Excerpt provided ▸
━━━━━━━━━━━━━━━━━━━━━━━━━━━━━━

Here the ‘Preston Model’ provides an illustrative case study of work underway, and an example of an innovative approach to community wealth building, which could be scaled up. The model itself is underpinned by an effort to embed capital in the local community, and relies on combining the economic weight of ‘anchor institutions’, those immovable institutions permanent in the community, like schools, universities, hospitals, etc.. Together, these institutions procure contracts with local businesses with certain conditions attached. (Contracts are only entered with unionised businesses, cooperatives, and companies that operate in the local area and pay a living wage.) This could take the form of a catering contract in a hospital open only to worker-owned enterprises based within 10 miles. It works to ensure that capital, previously extracted by big corporations and leaked outside of the local economy, instead stays within it, boosting local employment and future investment.
In Preston, the results have been immediate. Research from The National Organisation for Local Economies (CLES) found that anchor institution spending in the Preston economy increased from £38m to £111m in just three years, improved almost all economic measures, including GDP and productivity, and resulted in Preston being named Britain’s most improved city in 2018.
Incentivising worker-owned businesses, as the model does, is a worthy goal, but without access to credit the possibility of expansion is limited. This is why the establishment of regional investment banks are essential to the success of community wealth building. Through targeted lending - prioritising sustainably run cooperatives and unionised businesses - these banks finance the growth of a sector, which commercial banks, put off by its small scale, would have little interest in. Local authority pension funds can also be encouraged to redirect investment from global markets to local schemes for additional means of financial support.

━━━━━━━━━━━━━━━━━━━━━━━━━━━━━━

Information supplied ▸

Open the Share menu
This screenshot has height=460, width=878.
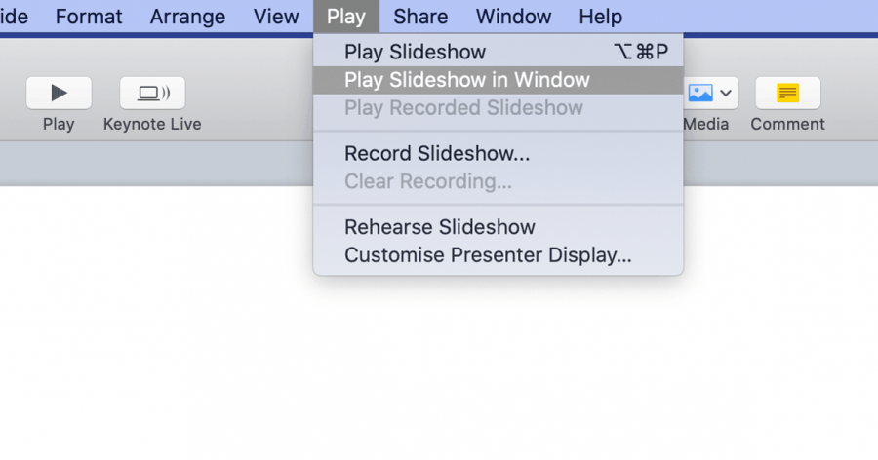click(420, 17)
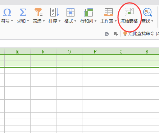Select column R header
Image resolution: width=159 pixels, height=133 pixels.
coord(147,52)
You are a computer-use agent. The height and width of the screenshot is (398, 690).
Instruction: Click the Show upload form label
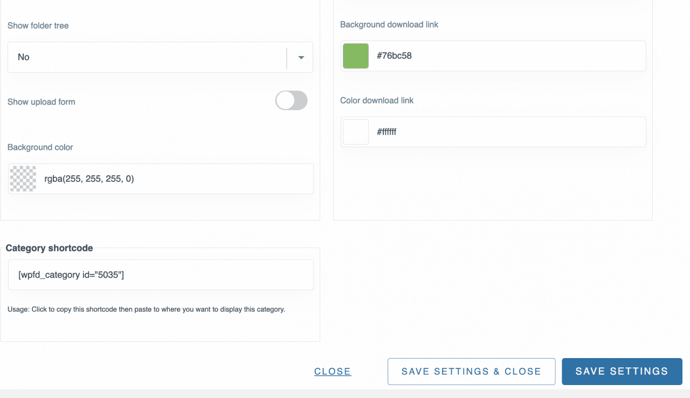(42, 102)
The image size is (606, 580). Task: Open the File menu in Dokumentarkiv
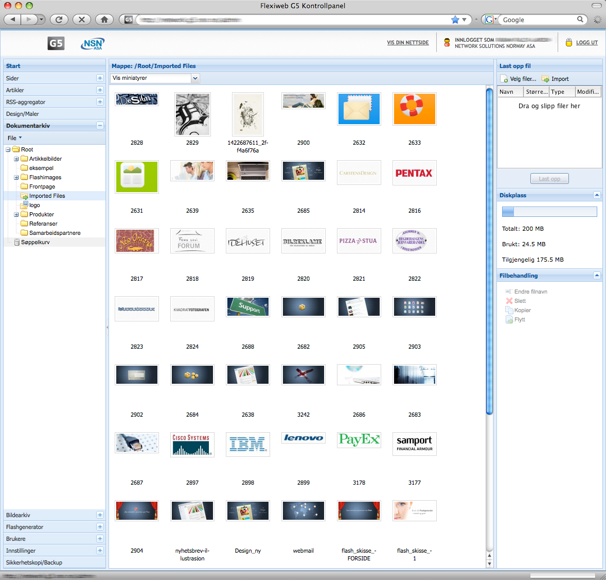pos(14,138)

━━━━━━━━━━━━━━━━━━━━━━━━━━━━━━

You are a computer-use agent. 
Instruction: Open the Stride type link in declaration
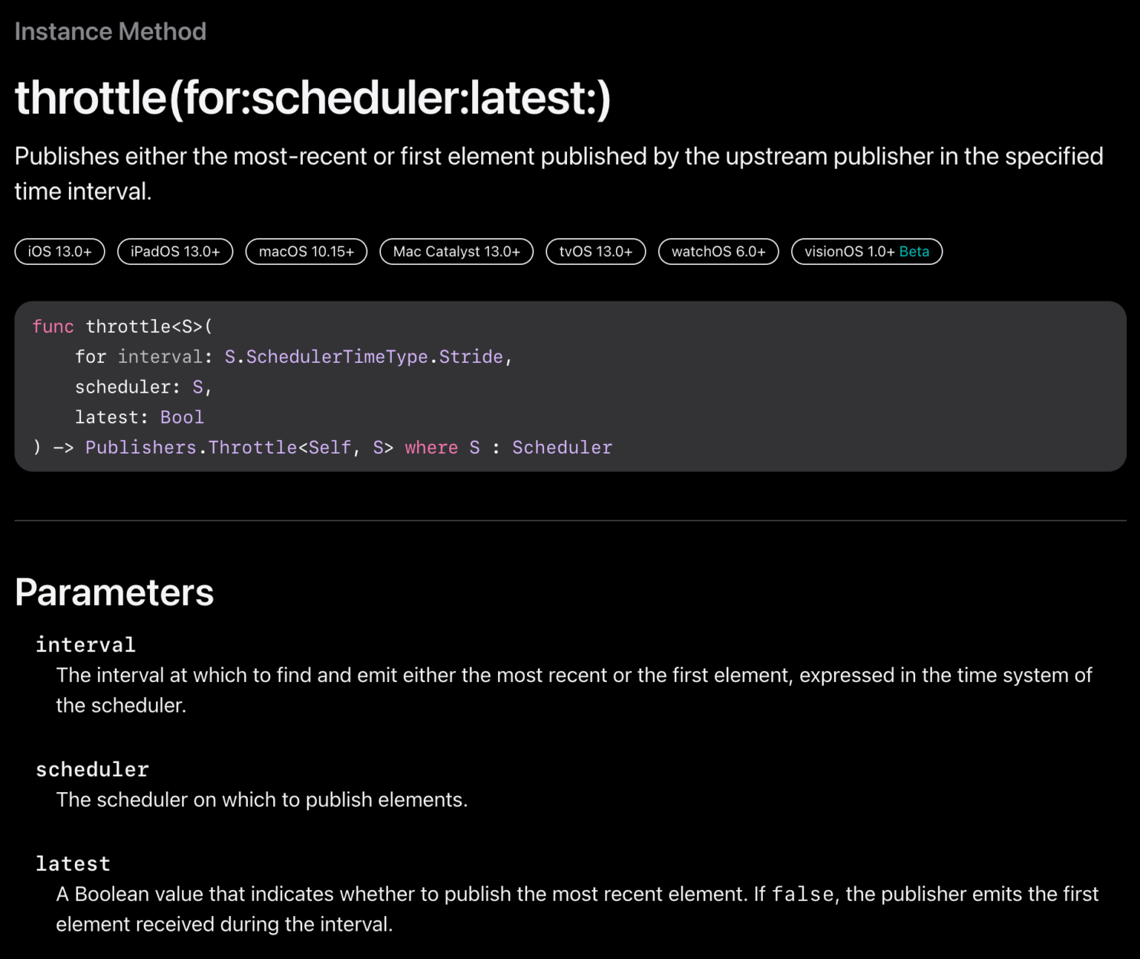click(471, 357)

━━━━━━━━━━━━━━━━━━━━━━━━━━━━━━

Problem A ▸
In the text on community wealth building, what was Preston named in 2018?
Problem B ▸
Print the part of the text on community wealth building that opens with the words containing "Incentivising worker-owned businesses, as" and closes with "of financial support.".
Problem C ▸
Proceed with the text on community wealth building, writing on from its last sentence.

Answer section A ▸
Britain's most improved city.

Answer section B ▸
Incentivising worker-owned businesses, as the model does, is a worthy goal, but without access to credit the possibility of expansion is limited. This is why the establishment of regional investment banks are essential to the success of community wealth building. Through targeted lending - prioritising sustainably run cooperatives and unionised businesses - these banks finance the growth of a sector, which commercial banks, put off by its small scale, would have little interest in. Local authority pension funds can also be encouraged to redirect investment from global markets to local schemes for additional means of financial support.

Answer section C ▸
Outside of the Preston Model, reviving reforms also need to be made in public services, particularly transport. For a high street to flourish, or at the very least function, it needs to be accessible. Yet in huge swathes of the UK, where cuts have meant the withdrawal of local bus routes and the rising price of tickets, access has been increasingly denied. Reinstating and expanding public travel links, while extending initiatives like the freedom pass, which enables over-60s to travel for free, would be a big step forward.
Establishing rent caps to reign in unscrupulous landlords, appropriating derelict or unused properties into community trusts, and reforming business rates should also be part of any broader project to reanimate the high street. Easily implemented, they’re all eminently commonsensical. And when some retail goes, as it will, communities should consider what they want in its place - cafes, hairdressers, centres for learning and care. Change should be guided by society’s needs, not the market’s.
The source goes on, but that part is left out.